Could you elaborate on the diagnostic techniques that you’re using in your practice?
We have a regular flexible bronchoscope, which we use pretty much every day on our patients. When it comes to peripheral small nodules, we have advanced bronchoscopic techniques, such as navigation bronchoscopy. With our current navigation technique, we can perform a bronchoscopic-guided biopsy and also a transthoracic biopsy, if our bronchoscopic biopsy did not yield a diagnosis. We are also doing Epstein-Barr virus–encoded small nuclear RNA-1 staging of the lymph nodes in the same setting, so we’re able to diagnose and stage lung cancer in a single procedure.

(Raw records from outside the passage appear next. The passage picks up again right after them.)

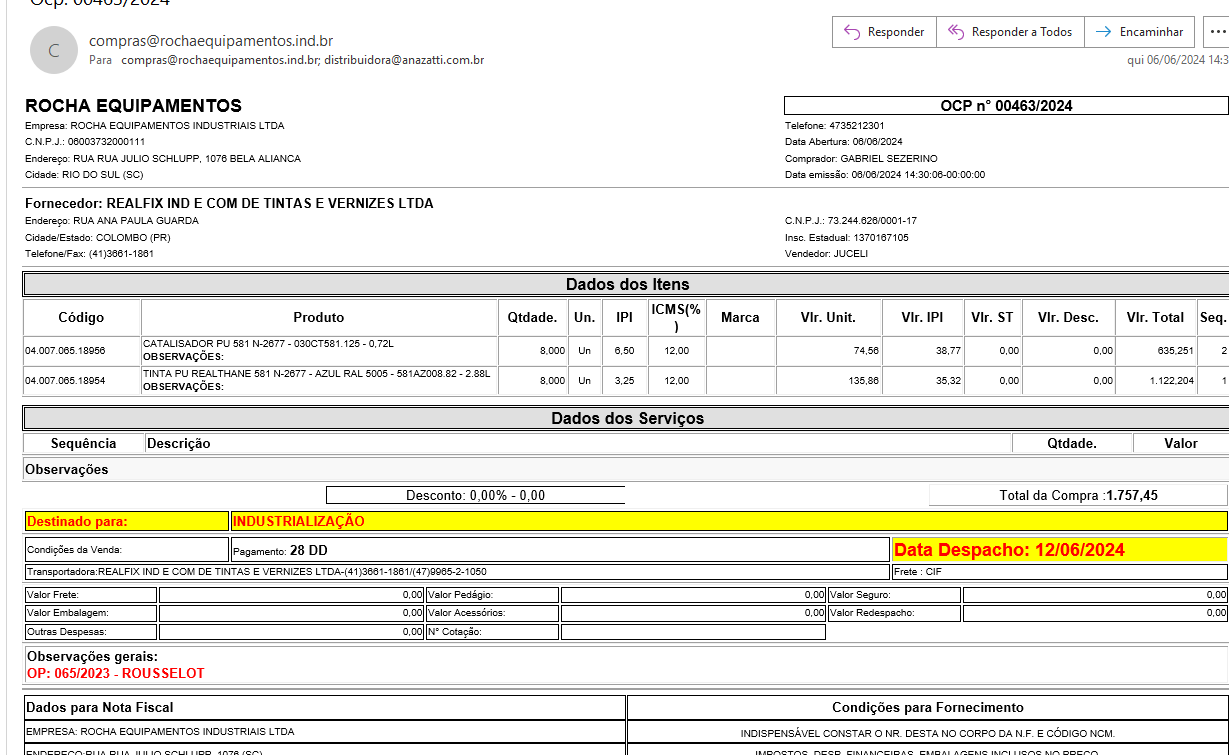
Task: Click the empty N° Cotação field
Action: (692, 632)
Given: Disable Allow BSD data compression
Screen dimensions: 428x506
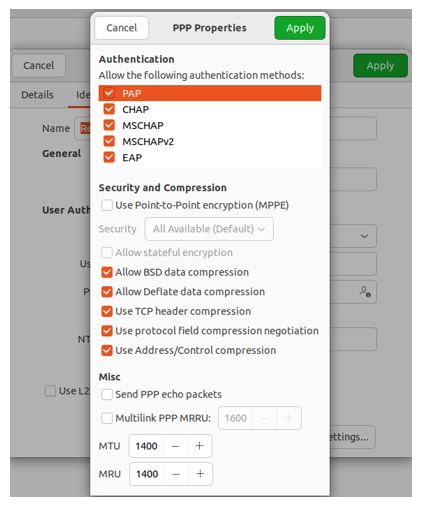Looking at the screenshot, I should 107,272.
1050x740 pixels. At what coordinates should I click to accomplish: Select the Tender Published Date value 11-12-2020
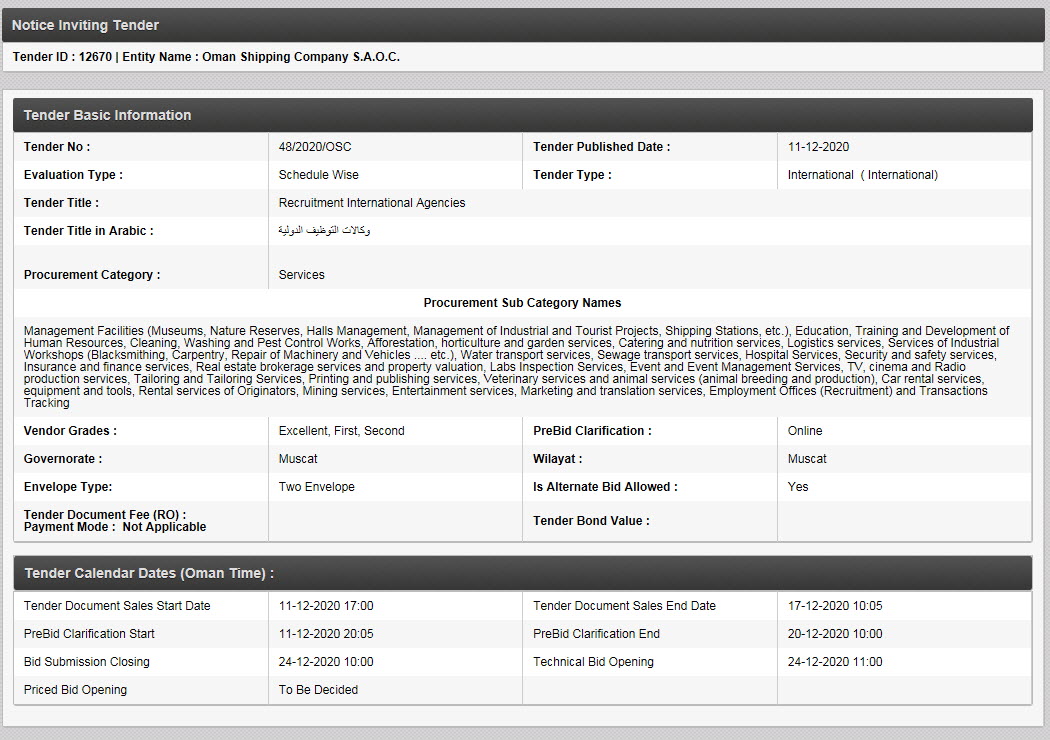[x=818, y=147]
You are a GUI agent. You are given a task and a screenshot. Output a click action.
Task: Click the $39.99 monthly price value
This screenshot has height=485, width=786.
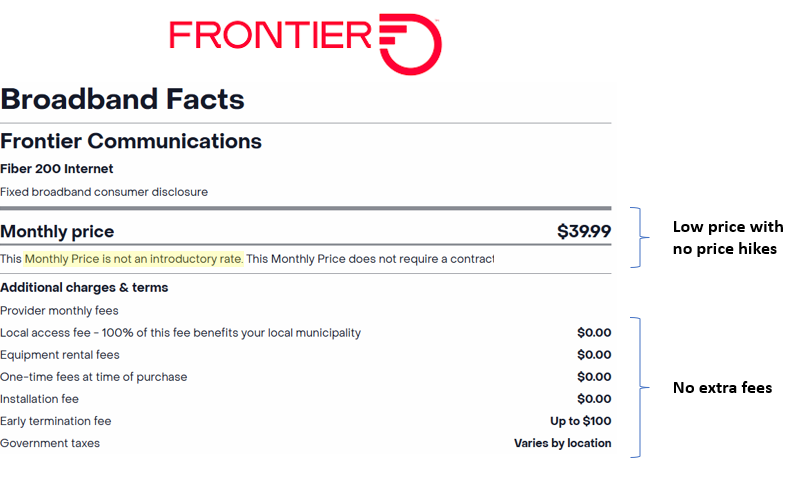[584, 231]
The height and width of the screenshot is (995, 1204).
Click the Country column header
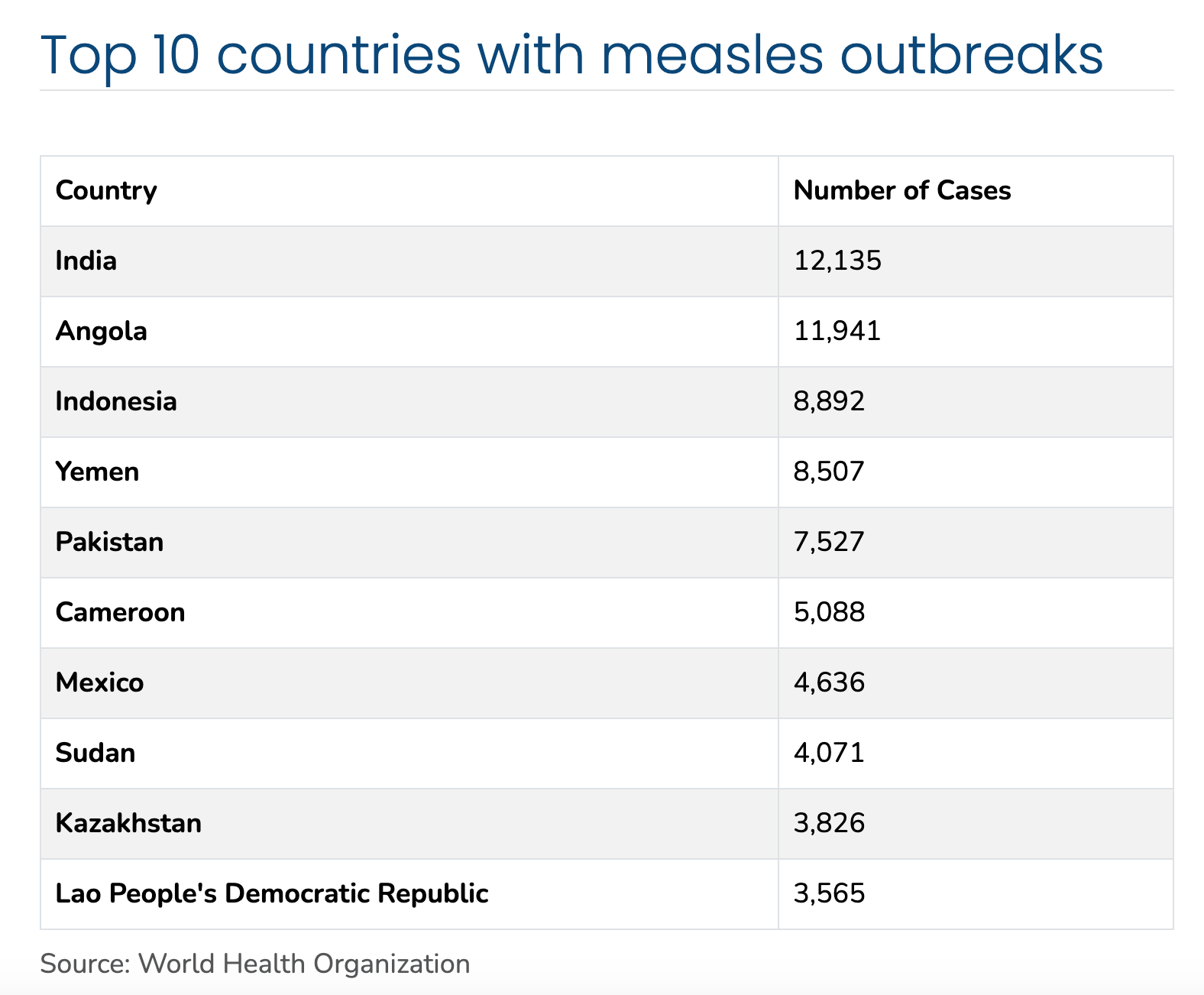tap(106, 190)
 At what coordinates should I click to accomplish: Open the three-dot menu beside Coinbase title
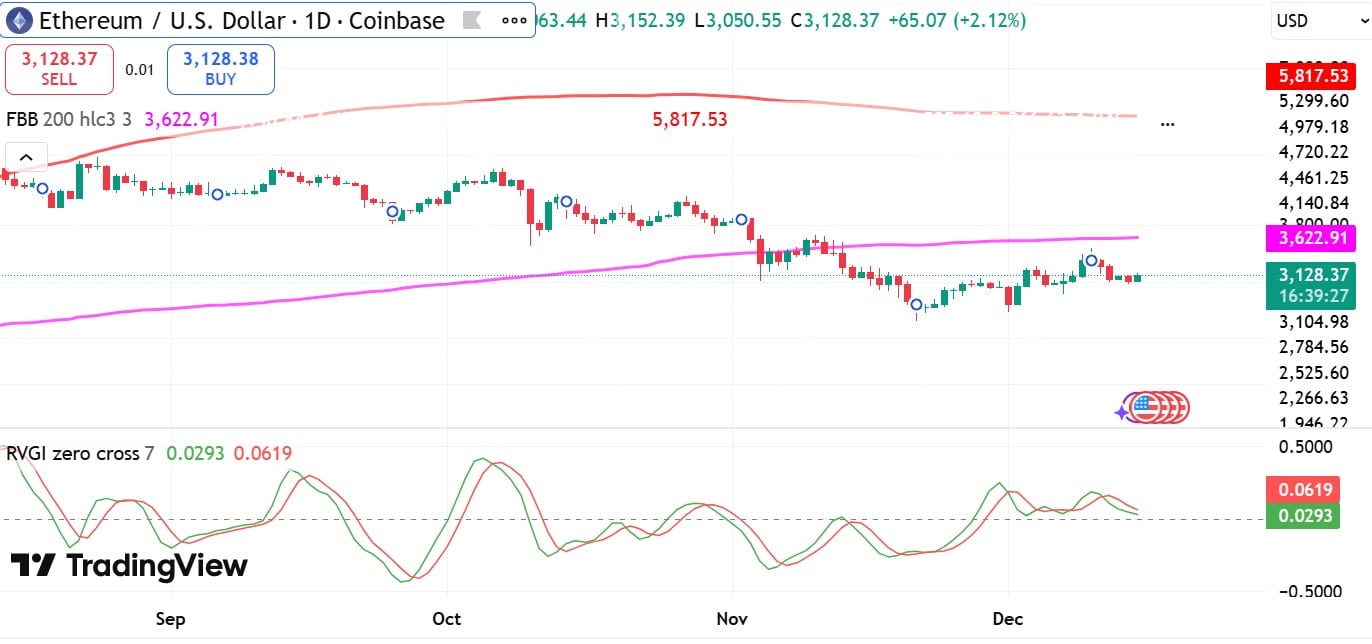[x=514, y=20]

What is the importance of using a multidisciplinary approach for the diagnosis and management of patients with lung cancer?
Diagnosis is a big part of being a pulmonologist. As part of a multidisciplinary group, we meet every week and discuss and see patients with either a new diagnosis or an established diagnosis of lung cancer. As pulmonologists, we offer diagnostic techniques and staging techniques. By using endobronchial ultrasound, we are able to do a pretty comprehensive mediastinal staging, which is crucial in treating [those with] lung cancer. Interventional pulmonologists provide advanced bronchoscopic techniques to help palliate tumors.
Rigid bronchoscopy, tumor ablation, and other techniques, such as laser, argon plasma, and cryotherapy, are used to help alleviate endobronchial obstruction. We are also are involved in treating patients with malignant pleural effusions by thoracentesis, PleurX catheters, and, if needed, pleurodesis. [Our approach] depends on what best suits [each] patient.
How have screening techniques changed in the past decade?
Two big randomized controlled trials—the National Lung Screening Trial and the NELSON trial—clearly showed an all-cause reduction in mortality from lung cancer [with screening]. We have incorporated lung cancer screening into our practice. With more scans, we see more lesions. Most nodules that we see tend to be benign. Clearly, we need to have a good multidisciplinary approach for these patients whose nodules are picked up on screening CT scans, so that we know when a surgical biopsy is necessary.
Has there been an uptake in screening?
Only 2% of patients who are appropriate for screening are being screened. Primary care providers must be educated on the need for lung cancer screening and its benefits, whether that’s through reaching out to the community or otherwise. Educating primary care doctors about the studies that have shown the benefit of screening is [imperative], and then they will talk to their own patients [about them]. The shared decision making is key. Establishing a successful screening program at any institution is [very important].
What were the main take-home messages from your presentation?
Earlier diagnosis shows a survival benefit, although prevention is better than diagnosing the cancer in and of itself. Lung cancer screening has come a long way. We have 2 large trials that show a mortality benefit. We need to implement lung cancer screening pretty aggressively. As pulmonologists, we have advanced bronchoscopic techniques that help diagnose patients who present with lung nodules. We have tools to help stage lung cancer in a minimally invasive manner. Also, as interventional pulmonologists, we have various modalities available to us to help palliate tumors and help relieve patients of dyspnea from either an endobronchial obstruction or from a malignant pleural effusion.
de Koning HJ, van der Aalst C, Ten Haaf K, et al. Effects of volume CT lung cancer screening: mortality results of the NELSON randomized, controlled population-based screening trial. In: Proceedings from the International Asso- ciation for the Study of Lung Cancer 19th World Conference on Lung Cancer; September 23-26, 2018; Toronto, Canada. Abstract PL02.05.